(just a joke, plz, no offence meant)
U have to think twice b4 committing to a North IndianGirl
1. At the time of marriage, a north Indian girl has more boyfriends than her age
2. Before marriage, she looks almost like a bollywood heroine and after marriage you have to go around her twice to completely hug her.
3. By the time she professes her undevoted love to you, you are bankrupt because of the number of times you had to take her out to movie theatres and restaurants. And you wait longingly for her dowry.
4. The only dishes she can think of to cook is paneer butter masala,aloo sabji, aloo gobi sabji, aloo matar, aloo paneer, that after eating all those paneer and aloos you are either in the bed with chronic cholestrol or chronic gas disorder.
5. The only groW*H that you see later in your career is the rise in your monthly phone bill.

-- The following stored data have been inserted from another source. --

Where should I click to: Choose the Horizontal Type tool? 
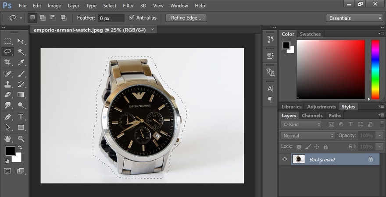(x=21, y=116)
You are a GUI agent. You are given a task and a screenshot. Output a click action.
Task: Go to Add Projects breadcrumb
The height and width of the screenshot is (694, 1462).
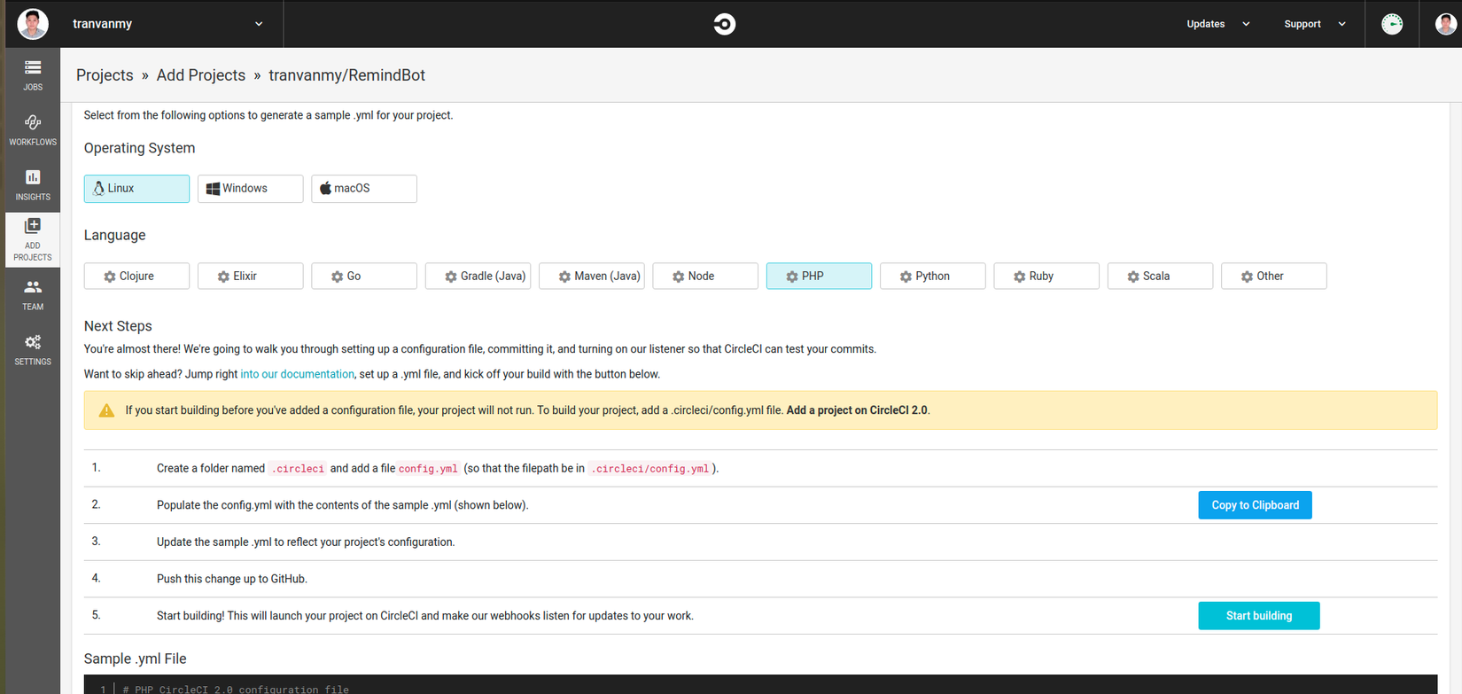(201, 75)
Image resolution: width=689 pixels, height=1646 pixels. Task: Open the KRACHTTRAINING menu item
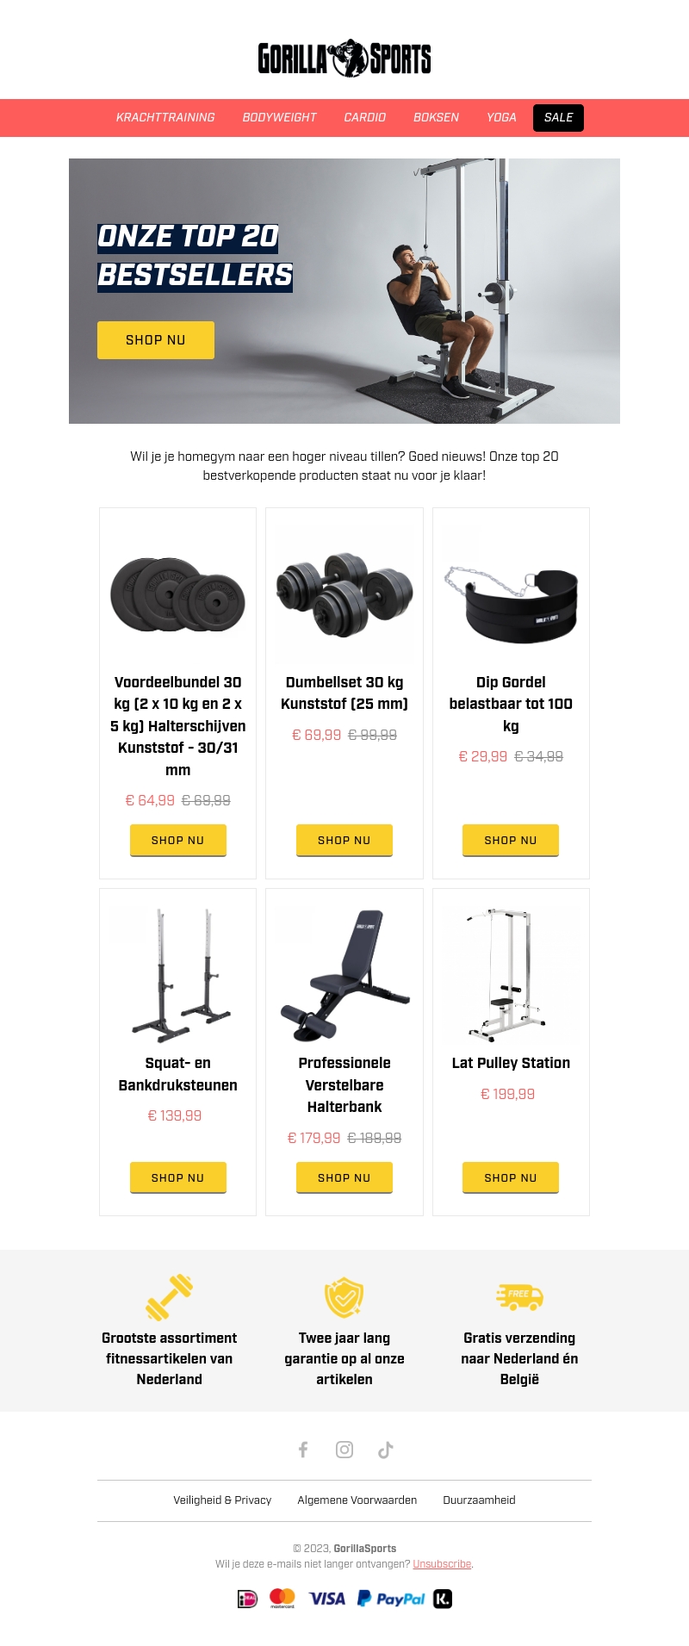pos(165,117)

6. You are blinded by her love that you think that she is a blonde. Only later do you come to know that it is because of the mehandhi that she applies to cover her gray hair.
7. When you come home from office she is very busy watching "Kyonki saas bi kabi bahu thi" that you either end up eating outside or cooking yourself.
8. You are a very "ESpecial" person to her.
9. She always thought that Madrasis a state and covers the whole of south India until she met you.
10. When she says she is going to "work out" she means she is going to "walk out"
11. She has greater number of relatives than the number of people you have in your home town.
12. The only two sentences in English that she knows are "Thank you" and "How are you"
13. She thinks Govinda can dance better than Michael Jackson.